High Schools Should Include Architecture as a Subject – Marin Independent Magazine
Sometimes I need a wake-up call, an experience that draws my attention to something important that was barely a blip on my radar screen.
I had a wake-up call when I visited the Danish Architecture Center (DAC) during our trip to Copenhagen. The featured exhibition “So Danish” impressed me with the importance of architecture.
It is the center’s first permanent exhibition on Danish architecture.
As the DAC’s description notes, it showcases the history of Danish architecture, giving the visitor “the opportunity to travel into architecture and understand how absolutely important it is to our democratic society.”
I previously thought that architecture was mostly the design of buildings. My time in the exhibition section on Jan Gehl, a famous Danish architect, taught me that this concept was very limited.
Gil’s marriage between building design and everyday experience, as well as his dedication to improving urban life by focusing on pedestrians and cyclists, has taught me that architecture is much more than that.
Architecture is usually described as the profession of designing buildings, open areas, communities and other structures and artificial environments, usually with some concern for aesthetic effect. It is a social art and an artistic science.
It also occurred to me that the high school I was at, the school I was teaching at and most of the places I visited as an educator, did not have an architecture course.
Why should it be important to include it in secondary schools? The famous former Prime Minister of the United Kingdom, Winston Churchill, put it clearly: “There is absolutely no doubt about the influence of architecture and structure on human character and action. We make our buildings and then they make us. They regulate the course of our lives.”
We live in a house, many of us work in an office and our children go to class at school. These places help shape our daily lives.
Given that architecture encompasses and/or is closely related to many disciplines, it has great importance for our social system. The architecture of our towns and cities, the character of our homes and offices, and the aesthetic qualities of the built environment can enrich our lives, making them an important subject of study. It can also introduce students to exciting career paths.
Due to its interdisciplinary nature, architecture also provides an opportunity to help teach students to synthesize a variety of disciplines and answer the call of leading educators for more interdisciplinary courses.
We can learn from Denmark, where architecture is an integral part of the school curriculum and addresses topics such as urban planning, sustainability, climate change and the built environment. In addition, architecture education is provided in many art schools, museums and cultural institutions.

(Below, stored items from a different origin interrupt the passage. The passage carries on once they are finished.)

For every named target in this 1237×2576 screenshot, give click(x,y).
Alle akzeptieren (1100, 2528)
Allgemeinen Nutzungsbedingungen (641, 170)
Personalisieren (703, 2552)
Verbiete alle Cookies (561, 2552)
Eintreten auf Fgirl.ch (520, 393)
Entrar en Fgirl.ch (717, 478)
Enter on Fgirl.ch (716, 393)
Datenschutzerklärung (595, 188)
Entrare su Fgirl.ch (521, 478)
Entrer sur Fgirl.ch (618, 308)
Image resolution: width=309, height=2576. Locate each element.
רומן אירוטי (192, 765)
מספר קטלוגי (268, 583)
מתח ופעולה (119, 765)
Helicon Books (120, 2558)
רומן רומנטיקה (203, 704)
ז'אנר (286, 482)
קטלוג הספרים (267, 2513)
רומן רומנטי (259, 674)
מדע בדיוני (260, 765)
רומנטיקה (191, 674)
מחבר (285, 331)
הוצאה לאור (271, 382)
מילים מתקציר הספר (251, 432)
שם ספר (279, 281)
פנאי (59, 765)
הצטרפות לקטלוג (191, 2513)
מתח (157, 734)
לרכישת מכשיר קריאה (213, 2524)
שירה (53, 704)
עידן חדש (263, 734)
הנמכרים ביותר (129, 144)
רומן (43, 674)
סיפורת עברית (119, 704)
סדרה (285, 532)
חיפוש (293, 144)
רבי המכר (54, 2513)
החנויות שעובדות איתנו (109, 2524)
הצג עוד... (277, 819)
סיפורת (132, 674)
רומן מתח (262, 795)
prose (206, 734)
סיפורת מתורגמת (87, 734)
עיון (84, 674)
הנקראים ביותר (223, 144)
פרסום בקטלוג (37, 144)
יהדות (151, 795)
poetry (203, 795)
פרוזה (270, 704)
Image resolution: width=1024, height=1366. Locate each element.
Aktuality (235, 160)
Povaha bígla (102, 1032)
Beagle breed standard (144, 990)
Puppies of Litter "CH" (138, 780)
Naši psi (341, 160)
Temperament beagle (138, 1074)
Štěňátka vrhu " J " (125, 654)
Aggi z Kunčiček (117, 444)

If you are a high school principal, I recommend creating an interdisciplinary elective. Seek help from a few teachers in two or three of the disciplines that include architecture. Consider hiring a local architectural firm to obtain funding to support teachers to work over the summer to design the course. There are a number of firms in Marin with excellent architects and some of them invest heavily in good architecture education.
Although teaching students line drawing, modeling, and building design is often the focus of introductory courses, I suggest starting with activities that can stimulate teens, perhaps a slide show with photos of some exciting modern buildings.
There are abundant resources available online. At the very least, make sure you consider the book Architecture for Teens to help guide planning and as a course text.
Consider including the amazing works of some of today’s famous female architects. It is an excellent field to introduce to young women. The book “Women Who Changed Architecture” is very good.
As a final experiment, consider asking students to come up with ideas and designs for redesigning their school.
Architecture is a very important subject and should be included in every one of our secondary schools. As part of its effort to provide more interdisciplinary courses focused on building real-world skills, the Branson School is considering piloting this course in the very near future.
I hope this provides guidance and motivation for other Marin high schools.
Mark Phillips of Woodacre is Professor Emeritus of Education at San Francisco State University.